**Provided data**:
————

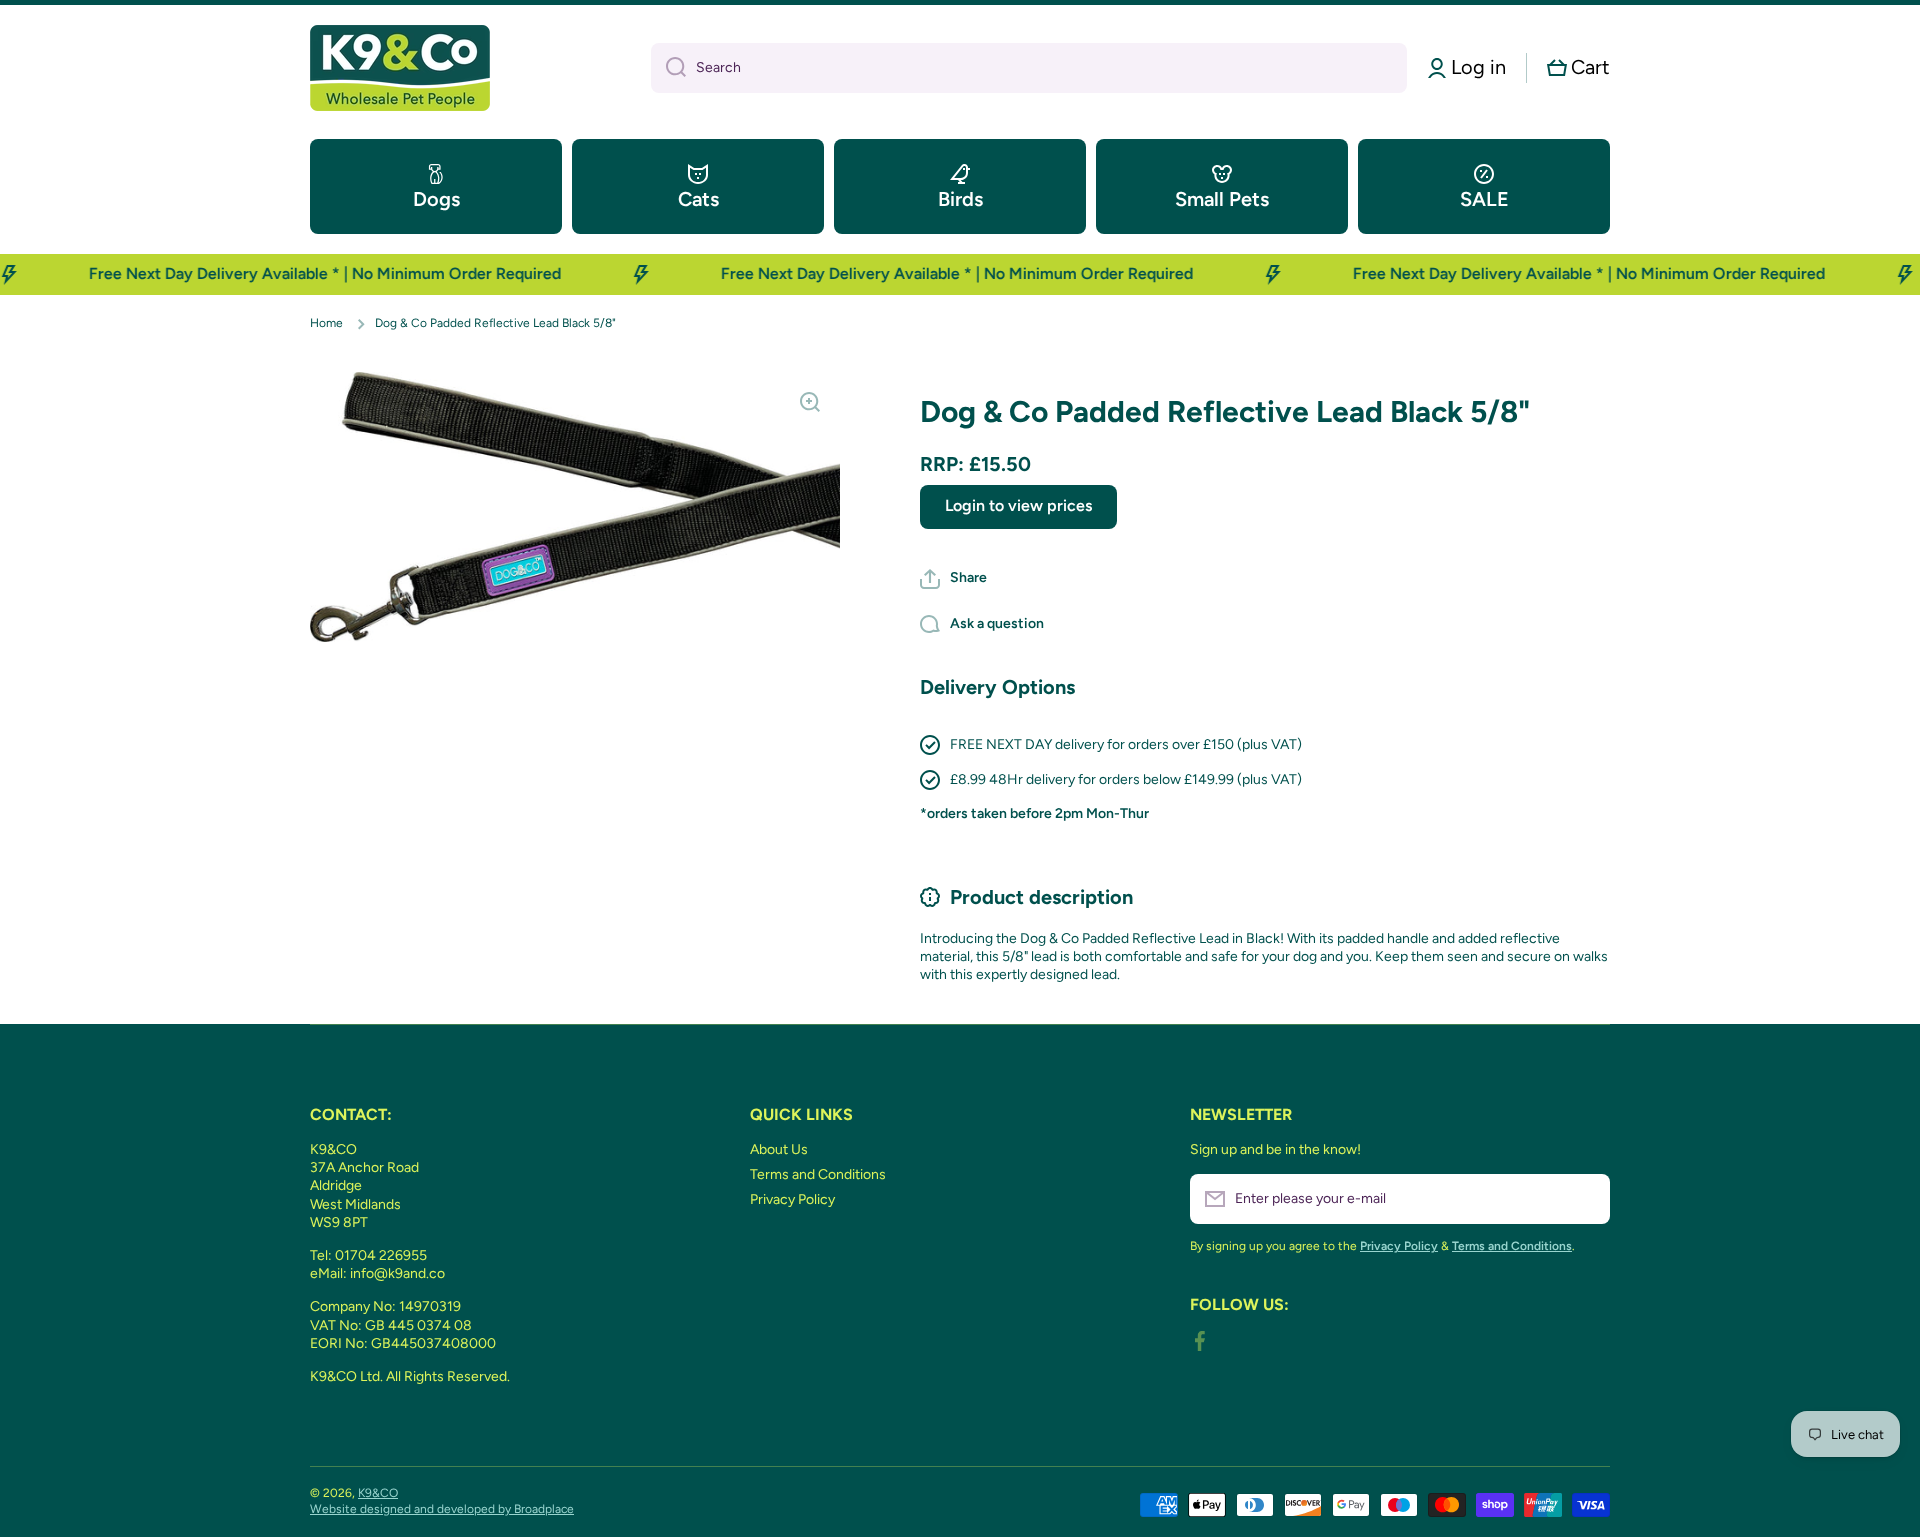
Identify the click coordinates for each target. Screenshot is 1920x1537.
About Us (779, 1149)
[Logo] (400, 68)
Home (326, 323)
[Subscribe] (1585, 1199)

————

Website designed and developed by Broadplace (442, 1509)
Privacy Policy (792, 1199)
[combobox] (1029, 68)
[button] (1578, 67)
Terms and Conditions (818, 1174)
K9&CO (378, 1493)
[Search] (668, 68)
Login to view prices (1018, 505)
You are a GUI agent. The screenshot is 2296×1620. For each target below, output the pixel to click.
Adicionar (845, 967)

————

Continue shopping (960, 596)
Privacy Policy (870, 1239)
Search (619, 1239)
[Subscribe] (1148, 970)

————

**Task**: Every line in the data above that contains the word "each" should be copied.

**Solved exercise**:
Identify the click coordinates for each target. Screenshot is 1920x1537.
You are a GUI agent. The screenshot is 2296×1620. For each target below, output the pixel to click.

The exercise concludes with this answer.